SDMA case study: Molly
Age: 7 months
Breed: Shih tzu
Gender: Intact female
Molly presented for a routine ovariohysterectomy (OVH).
Molly was purchased healthy from a breeder at 2 months of age. Molly’s diet consisted of puppy food and she reportedly had a good appetite. While Molly had occasional household accidents, Molly’s owners thought nothing of it, as they felt it might have been part of house training or her excitable nature, and that it would improve with time.
Molly was bright, alert, and responsive (BAR). She was well-hydrated and had a normal temperature, pulse, and respiratory rate. Her body condition score (BCS) was excellent, and her weight was stable.
Complete blood count (CBC), chemistry panel including the Catalyst SDMA Test and electrolytes, the SNAP 4Dx Plus Test, and a complete urinalysis as a presurgical screen were recommended.
Molly’s presurgical diagnostic results showed a negative SNAP 4Dx Plus Test, a normal CBC, and the chemistry findings shown here.
- Increased SDMA* result guides us to investigate further: The increased SDMA result indicated an issue with kidney function. Finding low total protein as a result of low globulins is common in puppies and was not concerning in this young dog.
- Next step considerations: A complete urinalysis should accompany an increase in SDMA. Additional diagnostics could include imaging of the kidneys as well.
- Status of OVH appointment: Further investigation of the laboratory results was recommended to rule out any conditions that could complicate Molly’s surgery.
Diagnostic review following SDMA result signals to investigate further
- Molly’s complete urinalysis showed a urine specific gravity of 1.022, with white blood cells and rod-shaped bacteria on sediment evaluation. The urine was submitted to the reference laboratory for a urine culture and MIC (minimum inhibitory concentration) susceptibility.
- Diagnostic imaging can hold value for identifying and localizing disease: Molly’s ultrasound showed both kidneys slightly decreased in size and mild bilateral renal pelvic dilation.
Molly’s single SDMA result led to the investigation and ultimate diagnosis of acute kidney injury (AKI), specifically pyelonephritis with concurrent renal dysplasia. Antibiotic therapy based on the urine culture and MIC susceptibility findings proved valuable in getting the infection under control, and Molly’s urinalysis was normal at her 1-month follow-up appointment. Additionally, her SDMA returned to within normal limits at that recheck following treatment.
SDMA is more sensitive than creatinine as a biomarker of kidney health,1–5 and increases above the reference interval should be investigated further for the underlying cause. For cases like Molly, it can identify a health situation that is treatable and discovered early so that you can establish a longer-term monitoring plan for blood work and urinalyses to quickly recognize infections the patient can be predisposed to.
- Nabity MB, Lees GE, Boggess M, et al.

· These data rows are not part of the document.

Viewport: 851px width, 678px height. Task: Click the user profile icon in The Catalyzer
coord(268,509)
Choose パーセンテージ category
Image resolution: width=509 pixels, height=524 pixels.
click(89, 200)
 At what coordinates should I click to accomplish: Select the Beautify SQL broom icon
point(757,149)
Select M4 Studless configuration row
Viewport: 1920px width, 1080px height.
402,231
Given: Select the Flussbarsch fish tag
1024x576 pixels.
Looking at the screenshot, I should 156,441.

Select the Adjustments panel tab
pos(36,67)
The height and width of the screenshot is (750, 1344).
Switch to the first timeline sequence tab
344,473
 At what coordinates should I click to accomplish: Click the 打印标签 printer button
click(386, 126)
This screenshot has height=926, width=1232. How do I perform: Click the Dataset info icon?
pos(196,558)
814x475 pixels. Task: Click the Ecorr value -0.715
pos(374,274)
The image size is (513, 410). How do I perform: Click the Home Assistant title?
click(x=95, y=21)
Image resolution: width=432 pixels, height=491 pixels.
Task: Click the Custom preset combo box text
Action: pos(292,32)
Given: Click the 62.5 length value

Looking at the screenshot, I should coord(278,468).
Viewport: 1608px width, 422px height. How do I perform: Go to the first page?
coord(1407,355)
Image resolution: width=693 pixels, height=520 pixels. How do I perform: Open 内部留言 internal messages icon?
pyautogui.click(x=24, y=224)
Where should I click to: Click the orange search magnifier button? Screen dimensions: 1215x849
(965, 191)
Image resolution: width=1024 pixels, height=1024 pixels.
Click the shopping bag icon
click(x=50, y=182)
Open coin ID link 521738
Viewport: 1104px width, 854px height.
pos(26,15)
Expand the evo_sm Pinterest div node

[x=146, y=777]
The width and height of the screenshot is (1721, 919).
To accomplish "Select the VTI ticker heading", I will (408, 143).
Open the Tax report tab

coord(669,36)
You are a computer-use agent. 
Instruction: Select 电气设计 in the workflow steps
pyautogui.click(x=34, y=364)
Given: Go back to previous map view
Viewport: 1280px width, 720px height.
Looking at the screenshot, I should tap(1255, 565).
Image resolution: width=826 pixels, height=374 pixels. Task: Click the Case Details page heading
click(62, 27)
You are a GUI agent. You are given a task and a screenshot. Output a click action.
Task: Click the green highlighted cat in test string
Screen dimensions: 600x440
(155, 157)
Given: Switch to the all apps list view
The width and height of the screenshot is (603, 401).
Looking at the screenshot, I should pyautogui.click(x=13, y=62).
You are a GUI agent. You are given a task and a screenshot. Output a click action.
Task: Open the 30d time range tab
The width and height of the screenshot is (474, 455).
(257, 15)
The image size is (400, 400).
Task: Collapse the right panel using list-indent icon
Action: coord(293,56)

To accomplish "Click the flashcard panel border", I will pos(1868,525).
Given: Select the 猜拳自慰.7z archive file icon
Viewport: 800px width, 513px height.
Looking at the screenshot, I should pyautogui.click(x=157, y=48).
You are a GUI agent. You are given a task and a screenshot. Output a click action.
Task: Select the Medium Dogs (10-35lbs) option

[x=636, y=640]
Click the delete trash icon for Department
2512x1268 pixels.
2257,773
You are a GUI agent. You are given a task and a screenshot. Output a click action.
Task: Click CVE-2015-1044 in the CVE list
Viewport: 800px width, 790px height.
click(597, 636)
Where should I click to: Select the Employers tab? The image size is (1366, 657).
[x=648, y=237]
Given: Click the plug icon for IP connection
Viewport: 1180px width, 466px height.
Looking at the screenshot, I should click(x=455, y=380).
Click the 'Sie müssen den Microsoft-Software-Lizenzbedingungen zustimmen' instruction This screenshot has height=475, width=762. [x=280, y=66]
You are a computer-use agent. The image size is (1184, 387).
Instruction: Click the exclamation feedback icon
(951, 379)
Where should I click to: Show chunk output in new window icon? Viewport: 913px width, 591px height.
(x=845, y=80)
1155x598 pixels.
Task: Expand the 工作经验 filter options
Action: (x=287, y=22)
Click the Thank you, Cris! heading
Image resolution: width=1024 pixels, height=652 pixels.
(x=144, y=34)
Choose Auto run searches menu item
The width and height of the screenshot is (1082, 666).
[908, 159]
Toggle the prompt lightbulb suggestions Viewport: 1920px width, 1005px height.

Symmetric dimethylarginine assay validation, stability, and evaluation as a marker for early detection of chronic kidney disease in dogs. J Vet Intern Med. 2015;29(4):1036–1044.
- Hall JA, Yerramilli M, Obare E, Yerramilli M, Jewell DE. Comparison of serum concentrations of symmetric dimethylarginine and creatinine as kidney function biomarkers in cats with chronic kidney disease. J Vet Intern Med. 2014;28(6):1676–1683.
- Hall JA, Yerramilli M, Obare E, Yerramilli M, Almes K, Jewell DE. Serum concentrations of symmetric dimethylarginine and creatinine in dogs with naturally occurring chronic kidney disease. J Vet Intern Med. 2016;30(3):794–802.
- Hall JA, Yerramilli M, Obare E, Yerramilli M, Yu S, Jewell DE. Comparison of serum concentrations of symmetric dimethylarginine and creatinine as kidney function biomarkers in healthy geriatric cats fed reduced protein foods enriched with fish oil, L-carnitine, and medium-chain triglycerides. Vet J. 2014;202(3):588–596.
- Hall JA, Yerramilli M, Obare E, Yerramilli M, Melendez LD, Jewell DE. Relationship between lean body mass and serum renal biomarkers in healthy dogs. J Vet Intern Med. 2015;29(3):808–814.